▶ _Problem description_:
Report the number of lines in the entries below that include the word "computer", and nothing else.

[Data shown — start]

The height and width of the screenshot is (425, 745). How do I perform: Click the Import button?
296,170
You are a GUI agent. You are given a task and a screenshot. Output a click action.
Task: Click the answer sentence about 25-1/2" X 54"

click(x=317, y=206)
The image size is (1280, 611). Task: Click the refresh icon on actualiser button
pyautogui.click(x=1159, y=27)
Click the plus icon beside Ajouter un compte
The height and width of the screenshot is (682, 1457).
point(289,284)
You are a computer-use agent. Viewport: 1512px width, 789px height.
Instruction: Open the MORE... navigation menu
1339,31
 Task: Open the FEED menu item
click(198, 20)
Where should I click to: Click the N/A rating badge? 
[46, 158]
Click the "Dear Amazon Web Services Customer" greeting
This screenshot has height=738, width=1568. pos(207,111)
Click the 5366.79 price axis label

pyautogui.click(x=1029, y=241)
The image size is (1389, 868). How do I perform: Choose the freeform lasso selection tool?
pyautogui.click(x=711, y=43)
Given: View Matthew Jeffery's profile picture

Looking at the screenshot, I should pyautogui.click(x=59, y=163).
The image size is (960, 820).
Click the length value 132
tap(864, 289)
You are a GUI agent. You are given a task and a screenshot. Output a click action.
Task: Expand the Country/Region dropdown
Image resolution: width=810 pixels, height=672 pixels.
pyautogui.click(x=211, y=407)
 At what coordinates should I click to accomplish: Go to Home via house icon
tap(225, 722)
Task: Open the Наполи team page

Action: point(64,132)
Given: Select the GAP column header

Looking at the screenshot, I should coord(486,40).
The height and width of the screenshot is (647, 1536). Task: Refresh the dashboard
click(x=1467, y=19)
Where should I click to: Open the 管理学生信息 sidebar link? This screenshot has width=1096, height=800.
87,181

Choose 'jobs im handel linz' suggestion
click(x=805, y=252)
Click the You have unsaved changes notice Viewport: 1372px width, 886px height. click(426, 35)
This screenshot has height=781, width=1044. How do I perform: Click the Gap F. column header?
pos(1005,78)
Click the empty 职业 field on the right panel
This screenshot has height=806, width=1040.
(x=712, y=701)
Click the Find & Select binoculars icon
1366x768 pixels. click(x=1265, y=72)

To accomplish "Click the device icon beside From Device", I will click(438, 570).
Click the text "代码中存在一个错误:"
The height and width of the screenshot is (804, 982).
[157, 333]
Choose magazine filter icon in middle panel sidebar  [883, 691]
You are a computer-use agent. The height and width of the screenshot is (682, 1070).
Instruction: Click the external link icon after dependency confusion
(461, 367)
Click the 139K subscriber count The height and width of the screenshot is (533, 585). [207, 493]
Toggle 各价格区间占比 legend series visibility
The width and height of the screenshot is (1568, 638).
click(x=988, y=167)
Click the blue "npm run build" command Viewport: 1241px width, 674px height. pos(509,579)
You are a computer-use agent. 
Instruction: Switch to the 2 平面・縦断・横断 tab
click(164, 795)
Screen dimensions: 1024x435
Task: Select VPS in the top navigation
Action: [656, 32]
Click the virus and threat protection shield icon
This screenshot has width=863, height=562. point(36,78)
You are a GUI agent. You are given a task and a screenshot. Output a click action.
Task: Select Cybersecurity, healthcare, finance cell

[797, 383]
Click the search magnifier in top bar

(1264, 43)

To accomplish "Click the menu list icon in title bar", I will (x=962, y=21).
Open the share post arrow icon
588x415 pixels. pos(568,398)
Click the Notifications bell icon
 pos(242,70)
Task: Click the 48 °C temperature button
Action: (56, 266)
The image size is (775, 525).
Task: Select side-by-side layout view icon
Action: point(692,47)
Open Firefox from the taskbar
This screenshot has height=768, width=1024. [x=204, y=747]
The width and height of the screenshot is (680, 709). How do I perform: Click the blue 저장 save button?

[Data shown — finish]

▶ _Answer to this task_:
3